Villaraigosa is attempting to distance himself from other top Democrats in the race by embracing a moderate stance. He touted his mayoral record, taking credit for improving education in L.A. and reducing crime by hiring more cops.
Shot at Newsom
When asked about health care, Villaraigosa says it is a right and not a privilege, but spoke out against a single-payer system. He criticized one of his party rivals in the governor’s race, Gavin Newsom, for flip-flopping on the issue.
“He said multiple times that he was for single-payer, then he said multiple times he was against it. Then in the last debate, he doubled down and said he was for it,” Villaraigosa said.
On water, Villaraigosa rejected Gov. Jerry Brown’s Delta tunnels plan, finding it too divisive between northern and southern California. He remains steadfast in his support for proposed dam projects at Temperance Flat and Sites Reservoir. He also called for more recycling and conservation.

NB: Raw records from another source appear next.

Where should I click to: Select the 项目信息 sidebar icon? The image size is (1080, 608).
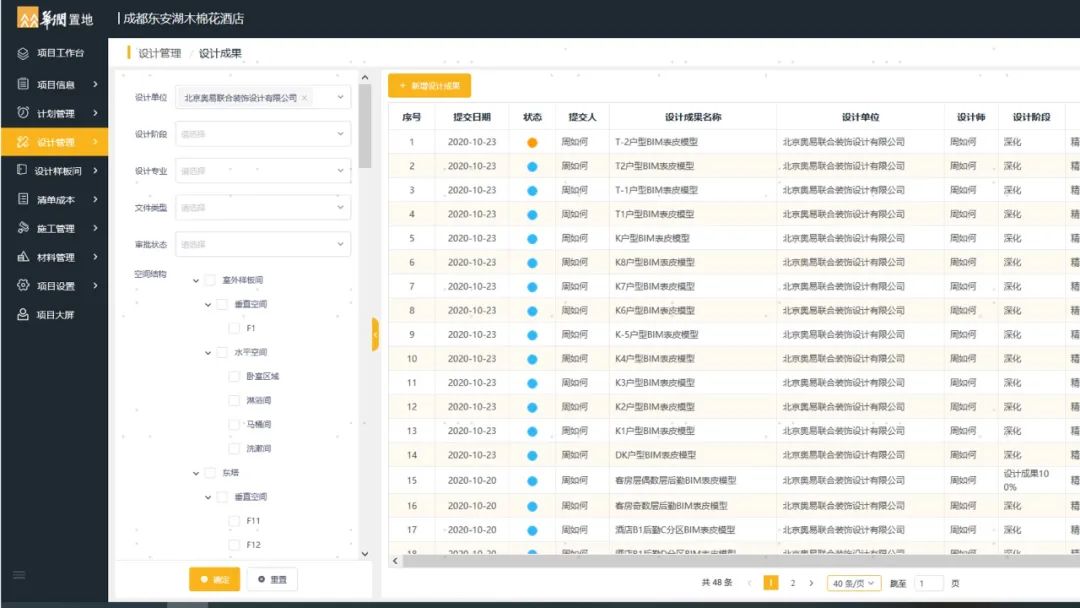pyautogui.click(x=22, y=85)
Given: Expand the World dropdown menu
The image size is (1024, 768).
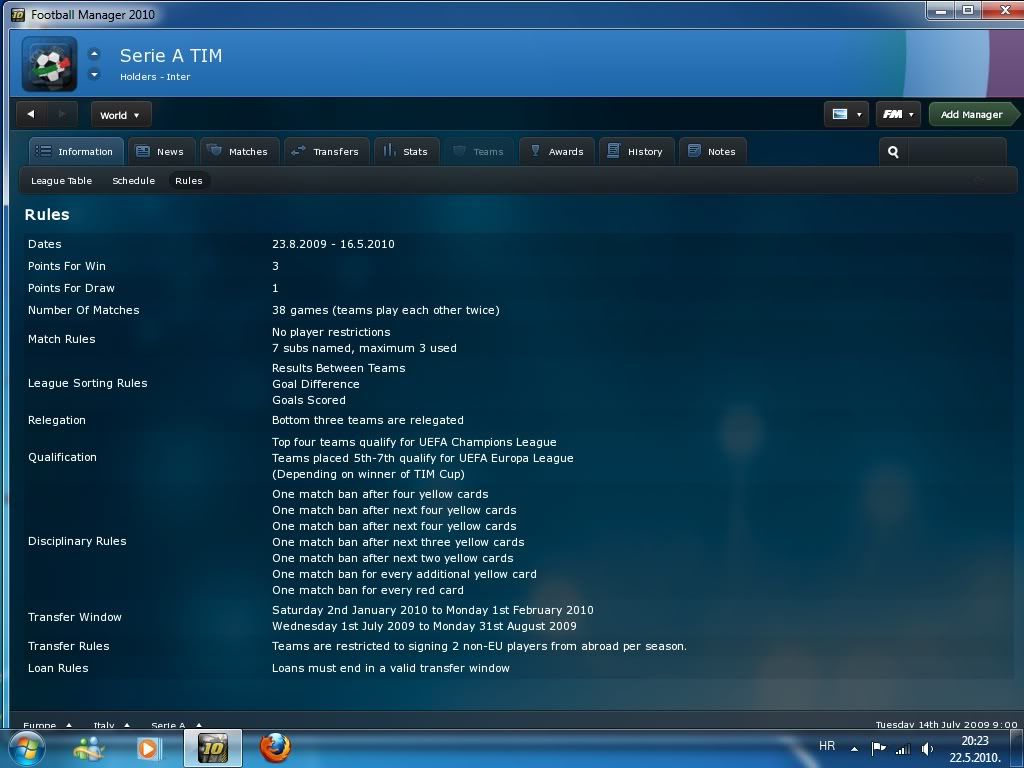Looking at the screenshot, I should click(x=120, y=115).
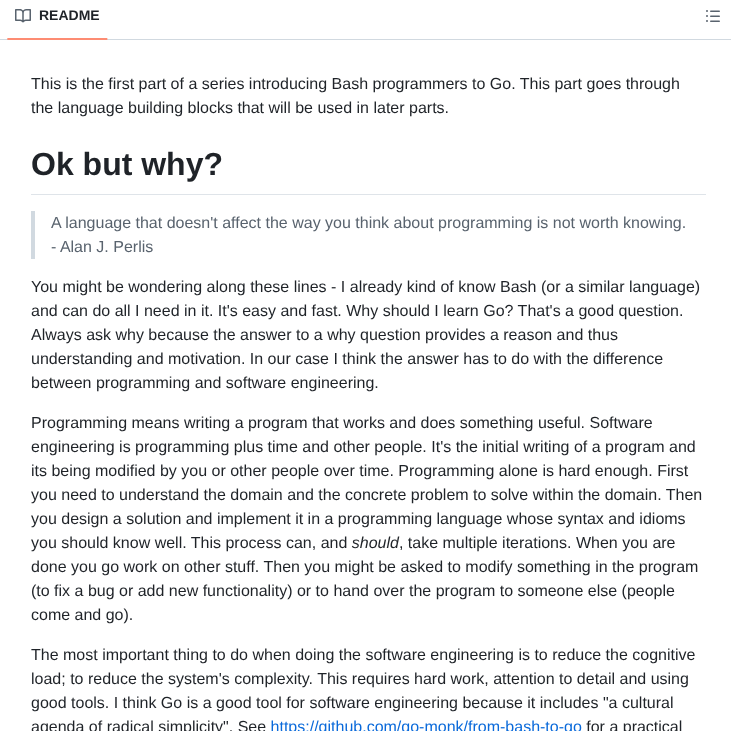Click the orange underline below the README tab
731x731 pixels.
(57, 39)
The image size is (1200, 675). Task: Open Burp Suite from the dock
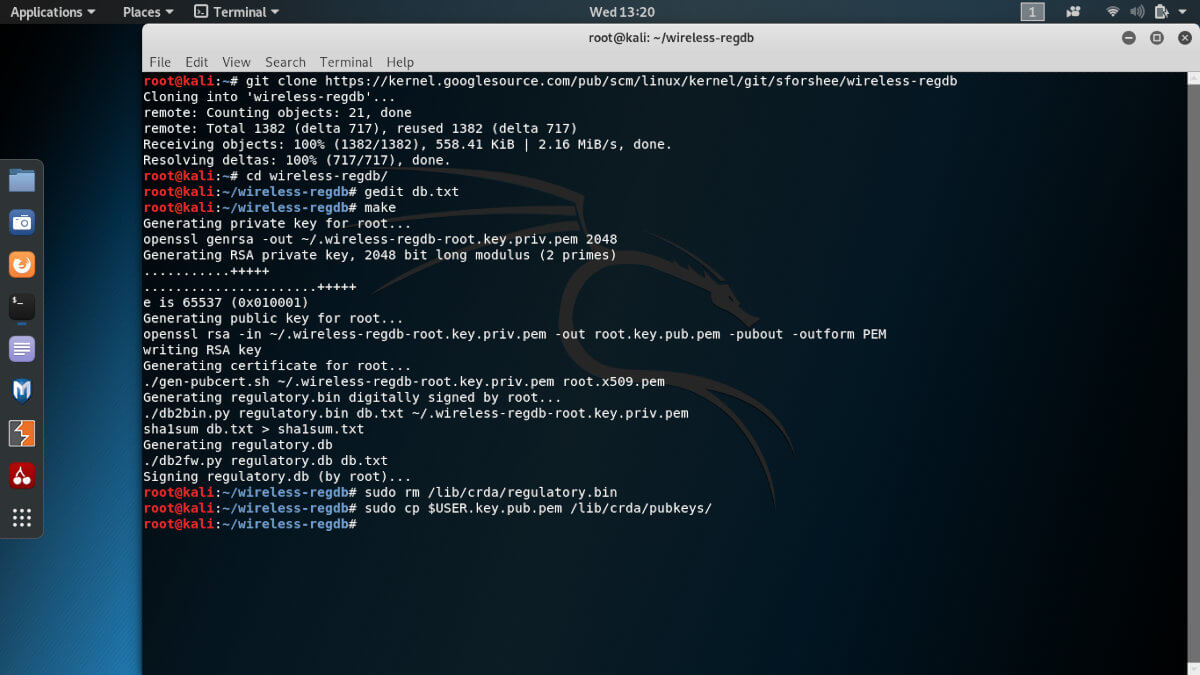[x=22, y=433]
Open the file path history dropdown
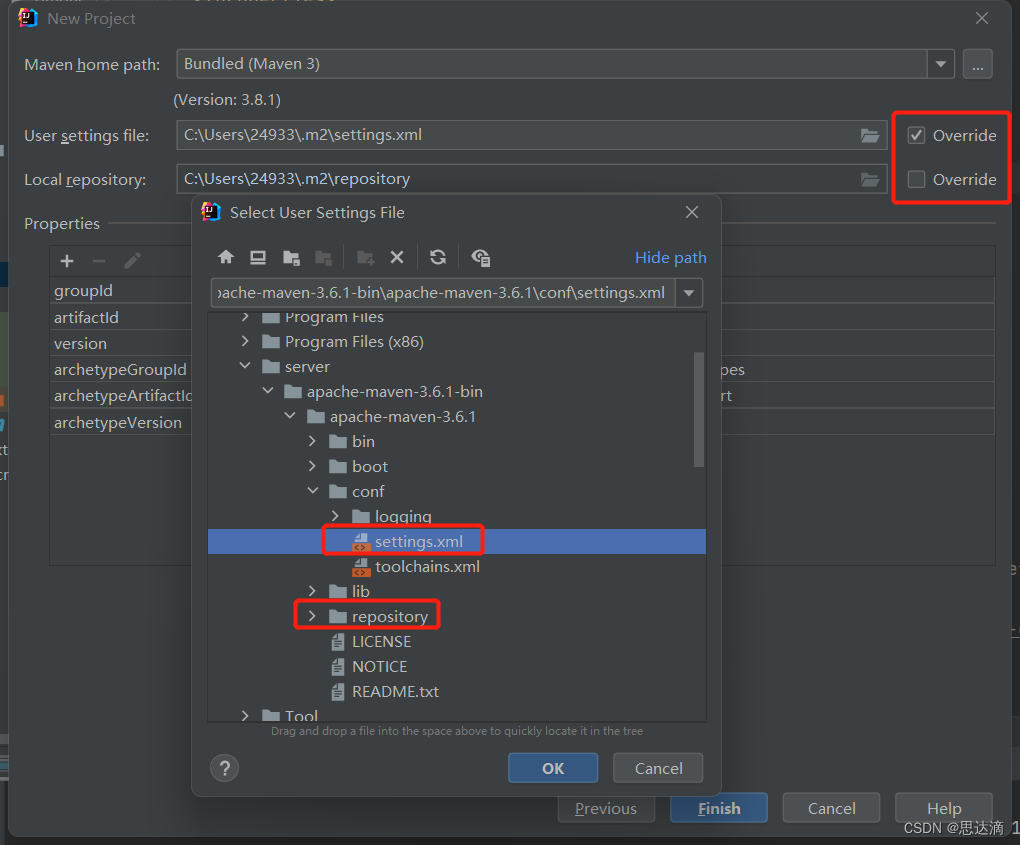1020x845 pixels. coord(689,294)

Villaraigosa defended farmers from the stereotype that they waste water by growing food. “It’s bogus. Who’s eating those fruits and vegetables? The truth of the matter is we’re eating and drinking 100% of the water. We have to stop screaming at the farmers and start working with them. They’re putting food on the table.”
The candidate also talked about solutions for California’s housing shortage. His solution includes state funding for affordable housing, denser housing in downtown areas and shortening the approval process to build homes. He noted that he had the environmental review process shortened for a football stadium in Los Angeles. “Why not for affordable housing? Why not for infrastructure investment?”
Supports Gas Tax, But…
Regarding the gas tax, Villaraigosa supports it but says it must be spent for its intended purpose—to fix roads. He understands the burden it may create for some residents. “A 12 cent tax on gas for working people, for the poor, for people who have long commutes—that’s tough. We can’t lead out of the box at every turn. We have to do innovative financing like we did in L.A.” He said that can be accomplished with low-cost loans from the federal government and shortening the CEQA approval process.
Congressman Jim Costa provided an introduction before leaving the invitation-only lunch. The event drew other elected representatives like Assemblyman Joaquin Arambula, and Esmeralda Soria and Paul Caprioglio from the Fresno city council. Others in attendance include Clovis city manager Luke Serpa as well as John Harris from Harris Ranch.
This was one of five Valley stops on the day for Villaraigosa who has visited the area multiple times since he started campaigning for the state’s highest office one year ago.